[[ Exercise material open ]]
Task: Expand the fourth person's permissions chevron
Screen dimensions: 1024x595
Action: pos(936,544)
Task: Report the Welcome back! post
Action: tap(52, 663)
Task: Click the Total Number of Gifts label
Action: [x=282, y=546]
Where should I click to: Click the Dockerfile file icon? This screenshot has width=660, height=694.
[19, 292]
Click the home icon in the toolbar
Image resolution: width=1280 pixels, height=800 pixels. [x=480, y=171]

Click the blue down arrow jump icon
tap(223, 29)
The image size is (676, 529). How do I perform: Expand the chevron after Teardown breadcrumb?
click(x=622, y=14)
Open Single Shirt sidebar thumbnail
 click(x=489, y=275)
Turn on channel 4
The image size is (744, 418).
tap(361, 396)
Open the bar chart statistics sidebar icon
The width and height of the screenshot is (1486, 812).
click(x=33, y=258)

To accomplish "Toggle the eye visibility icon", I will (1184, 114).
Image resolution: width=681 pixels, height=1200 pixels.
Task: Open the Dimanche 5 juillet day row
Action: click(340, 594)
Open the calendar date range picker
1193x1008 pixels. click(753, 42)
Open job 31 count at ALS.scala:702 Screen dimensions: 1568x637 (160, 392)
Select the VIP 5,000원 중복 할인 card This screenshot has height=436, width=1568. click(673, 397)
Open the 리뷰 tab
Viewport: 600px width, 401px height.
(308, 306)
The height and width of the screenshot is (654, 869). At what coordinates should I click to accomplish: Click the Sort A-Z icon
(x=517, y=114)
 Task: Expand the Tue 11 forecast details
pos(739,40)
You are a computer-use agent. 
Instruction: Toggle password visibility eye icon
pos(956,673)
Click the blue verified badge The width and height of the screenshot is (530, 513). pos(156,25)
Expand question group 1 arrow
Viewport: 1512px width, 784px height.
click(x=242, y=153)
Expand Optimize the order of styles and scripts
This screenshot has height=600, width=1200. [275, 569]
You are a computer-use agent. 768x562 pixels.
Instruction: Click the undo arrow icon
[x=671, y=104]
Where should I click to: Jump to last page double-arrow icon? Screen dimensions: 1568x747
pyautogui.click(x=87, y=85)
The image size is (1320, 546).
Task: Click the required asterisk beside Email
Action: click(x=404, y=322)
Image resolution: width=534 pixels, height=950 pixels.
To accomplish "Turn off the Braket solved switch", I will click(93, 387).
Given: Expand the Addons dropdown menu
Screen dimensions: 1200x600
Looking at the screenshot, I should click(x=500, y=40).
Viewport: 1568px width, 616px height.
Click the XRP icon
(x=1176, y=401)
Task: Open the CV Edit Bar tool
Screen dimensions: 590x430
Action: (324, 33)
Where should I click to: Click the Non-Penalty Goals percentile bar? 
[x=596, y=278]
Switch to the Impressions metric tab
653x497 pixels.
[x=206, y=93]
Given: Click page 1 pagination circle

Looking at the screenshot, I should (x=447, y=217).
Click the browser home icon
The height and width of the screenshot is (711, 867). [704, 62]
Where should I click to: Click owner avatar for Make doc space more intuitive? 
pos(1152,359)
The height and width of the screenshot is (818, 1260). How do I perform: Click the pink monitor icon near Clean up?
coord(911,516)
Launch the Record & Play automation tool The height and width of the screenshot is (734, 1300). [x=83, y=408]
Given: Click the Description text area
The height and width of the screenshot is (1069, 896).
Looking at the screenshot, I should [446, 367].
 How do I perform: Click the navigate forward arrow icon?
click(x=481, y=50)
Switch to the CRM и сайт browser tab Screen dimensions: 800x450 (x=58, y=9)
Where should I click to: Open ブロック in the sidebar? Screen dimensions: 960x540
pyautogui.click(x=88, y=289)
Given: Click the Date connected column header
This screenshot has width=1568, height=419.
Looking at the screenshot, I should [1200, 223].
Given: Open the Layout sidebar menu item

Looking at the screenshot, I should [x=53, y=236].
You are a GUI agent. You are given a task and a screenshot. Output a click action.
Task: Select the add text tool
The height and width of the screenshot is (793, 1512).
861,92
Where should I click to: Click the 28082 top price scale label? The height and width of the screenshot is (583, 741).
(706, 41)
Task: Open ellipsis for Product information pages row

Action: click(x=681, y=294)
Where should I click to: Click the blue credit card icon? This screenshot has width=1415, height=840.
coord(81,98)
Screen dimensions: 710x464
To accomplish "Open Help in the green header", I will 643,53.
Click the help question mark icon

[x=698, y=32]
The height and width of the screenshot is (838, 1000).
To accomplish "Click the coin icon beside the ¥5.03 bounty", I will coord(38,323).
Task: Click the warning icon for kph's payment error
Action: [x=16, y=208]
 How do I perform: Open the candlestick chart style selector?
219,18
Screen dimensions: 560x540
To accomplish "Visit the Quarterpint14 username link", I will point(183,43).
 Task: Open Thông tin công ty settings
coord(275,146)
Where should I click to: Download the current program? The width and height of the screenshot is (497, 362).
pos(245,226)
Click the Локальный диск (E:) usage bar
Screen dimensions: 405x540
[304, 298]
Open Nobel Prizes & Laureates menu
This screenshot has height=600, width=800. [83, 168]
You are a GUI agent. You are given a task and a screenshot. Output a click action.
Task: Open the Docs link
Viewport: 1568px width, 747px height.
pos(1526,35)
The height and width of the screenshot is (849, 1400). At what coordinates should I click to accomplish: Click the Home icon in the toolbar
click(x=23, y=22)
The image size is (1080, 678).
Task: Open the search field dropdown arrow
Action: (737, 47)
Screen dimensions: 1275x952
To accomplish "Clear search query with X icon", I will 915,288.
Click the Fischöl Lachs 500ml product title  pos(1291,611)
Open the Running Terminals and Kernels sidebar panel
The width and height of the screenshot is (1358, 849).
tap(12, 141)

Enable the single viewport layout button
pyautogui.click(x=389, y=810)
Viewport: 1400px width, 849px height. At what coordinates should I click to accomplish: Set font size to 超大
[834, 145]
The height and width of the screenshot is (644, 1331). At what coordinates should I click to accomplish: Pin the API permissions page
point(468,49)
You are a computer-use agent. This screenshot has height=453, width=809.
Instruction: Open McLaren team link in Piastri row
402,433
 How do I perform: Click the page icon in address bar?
[[ Exercise material closed ]]
### Your goal
Reproduce the full block of data exactly, omitting nothing.

### Exercise answer
Task: Expand the fourth person's permissions chevron
Screen dimensions: 1024x595
Action: pos(936,544)
Task: Report the Welcome back! post
Action: tap(52, 663)
Task: Click the Total Number of Gifts label
Action: [x=282, y=546]
Where should I click to: Click the Dockerfile file icon? This screenshot has width=660, height=694.
[19, 292]
Click the home icon in the toolbar
Image resolution: width=1280 pixels, height=800 pixels. [x=480, y=171]

Click the blue down arrow jump icon
tap(223, 29)
The image size is (676, 529). How do I perform: Expand the chevron after Teardown breadcrumb?
click(x=622, y=14)
Open Single Shirt sidebar thumbnail
 click(x=489, y=275)
Turn on channel 4
The image size is (744, 418).
tap(361, 396)
Open the bar chart statistics sidebar icon
The width and height of the screenshot is (1486, 812).
click(x=33, y=258)

To accomplish "Toggle the eye visibility icon", I will (1184, 114).
Image resolution: width=681 pixels, height=1200 pixels.
Task: Open the Dimanche 5 juillet day row
Action: click(340, 594)
Open the calendar date range picker
1193x1008 pixels. click(753, 42)
Open job 31 count at ALS.scala:702 Screen dimensions: 1568x637 (160, 392)
Select the VIP 5,000원 중복 할인 card This screenshot has height=436, width=1568. click(673, 397)
Open the 리뷰 tab
Viewport: 600px width, 401px height.
(308, 306)
The height and width of the screenshot is (654, 869). At what coordinates should I click to accomplish: Click the Sort A-Z icon
(x=517, y=114)
 Task: Expand the Tue 11 forecast details
pos(739,40)
You are a computer-use agent. 
Instruction: Toggle password visibility eye icon
pos(956,673)
Click the blue verified badge The width and height of the screenshot is (530, 513). pos(156,25)
Expand question group 1 arrow
Viewport: 1512px width, 784px height.
click(x=242, y=153)
Expand Optimize the order of styles and scripts
This screenshot has height=600, width=1200. [275, 569]
You are a computer-use agent. 768x562 pixels.
Instruction: Click the undo arrow icon
[x=671, y=104]
Where should I click to: Jump to last page double-arrow icon? Screen dimensions: 1568x747
pyautogui.click(x=87, y=85)
The image size is (1320, 546).
Task: Click the required asterisk beside Email
Action: click(x=404, y=322)
Image resolution: width=534 pixels, height=950 pixels.
To accomplish "Turn off the Braket solved switch", I will click(93, 387).
Given: Expand the Addons dropdown menu
Screen dimensions: 1200x600
Looking at the screenshot, I should click(x=500, y=40).
Viewport: 1568px width, 616px height.
Click the XRP icon
(x=1176, y=401)
Task: Open the CV Edit Bar tool
Screen dimensions: 590x430
Action: (324, 33)
Where should I click to: Click the Non-Penalty Goals percentile bar? 
[x=596, y=278]
Switch to the Impressions metric tab
653x497 pixels.
[x=206, y=93]
Given: Click page 1 pagination circle

Looking at the screenshot, I should (x=447, y=217).
Click the browser home icon
The height and width of the screenshot is (711, 867). [704, 62]
Where should I click to: Click owner avatar for Make doc space more intuitive? 
pos(1152,359)
The height and width of the screenshot is (818, 1260). How do I perform: Click the pink monitor icon near Clean up?
coord(911,516)
Launch the Record & Play automation tool The height and width of the screenshot is (734, 1300). [x=83, y=408]
Given: Click the Description text area
The height and width of the screenshot is (1069, 896).
Looking at the screenshot, I should [446, 367].
 How do I perform: Click the navigate forward arrow icon?
click(x=481, y=50)
Switch to the CRM и сайт browser tab Screen dimensions: 800x450 (x=58, y=9)
Where should I click to: Open ブロック in the sidebar? Screen dimensions: 960x540
pyautogui.click(x=88, y=289)
Given: Click the Date connected column header
This screenshot has width=1568, height=419.
Looking at the screenshot, I should [1200, 223].
Given: Open the Layout sidebar menu item

Looking at the screenshot, I should [x=53, y=236].
You are a GUI agent. You are given a task and a screenshot. Output a click action.
Task: Select the add text tool
The height and width of the screenshot is (793, 1512).
861,92
Where should I click to: Click the 28082 top price scale label? The height and width of the screenshot is (583, 741).
(706, 41)
Task: Open ellipsis for Product information pages row

Action: click(x=681, y=294)
Where should I click to: Click the blue credit card icon? This screenshot has width=1415, height=840.
coord(81,98)
Screen dimensions: 710x464
To accomplish "Open Help in the green header", I will 643,53.
Click the help question mark icon

[x=698, y=32]
The height and width of the screenshot is (838, 1000).
To accomplish "Click the coin icon beside the ¥5.03 bounty", I will coord(38,323).
Task: Click the warning icon for kph's payment error
Action: [x=16, y=208]
 How do I perform: Open the candlestick chart style selector?
219,18
Screen dimensions: 560x540
To accomplish "Visit the Quarterpint14 username link", I will point(183,43).
 Task: Open Thông tin công ty settings
coord(275,146)
Where should I click to: Download the current program? The width and height of the screenshot is (497, 362).
pos(245,226)
Click the Локальный диск (E:) usage bar
Screen dimensions: 405x540
[304, 298]
Open Nobel Prizes & Laureates menu
This screenshot has height=600, width=800. [83, 168]
You are a GUI agent. You are given a task and a screenshot. Output a click action.
Task: Open the Docs link
Viewport: 1568px width, 747px height.
pos(1526,35)
The height and width of the screenshot is (849, 1400). At what coordinates should I click to accomplish: Click the Home icon in the toolbar
click(x=23, y=22)
The image size is (1080, 678).
Task: Open the search field dropdown arrow
Action: (737, 47)
Screen dimensions: 1275x952
To accomplish "Clear search query with X icon", I will 915,288.
Click the Fischöl Lachs 500ml product title  pos(1291,611)
Open the Running Terminals and Kernels sidebar panel
The width and height of the screenshot is (1358, 849).
tap(12, 141)

Enable the single viewport layout button
pyautogui.click(x=389, y=810)
Viewport: 1400px width, 849px height. At what coordinates should I click to accomplish: Set font size to 超大
[834, 145]
The height and width of the screenshot is (644, 1331). At what coordinates should I click to accomplish: Pin the API permissions page
point(468,49)
You are a computer-use agent. This screenshot has height=453, width=809.
Instruction: Open McLaren team link in Piastri row
402,433
 How do I perform: Click the page icon in address bar?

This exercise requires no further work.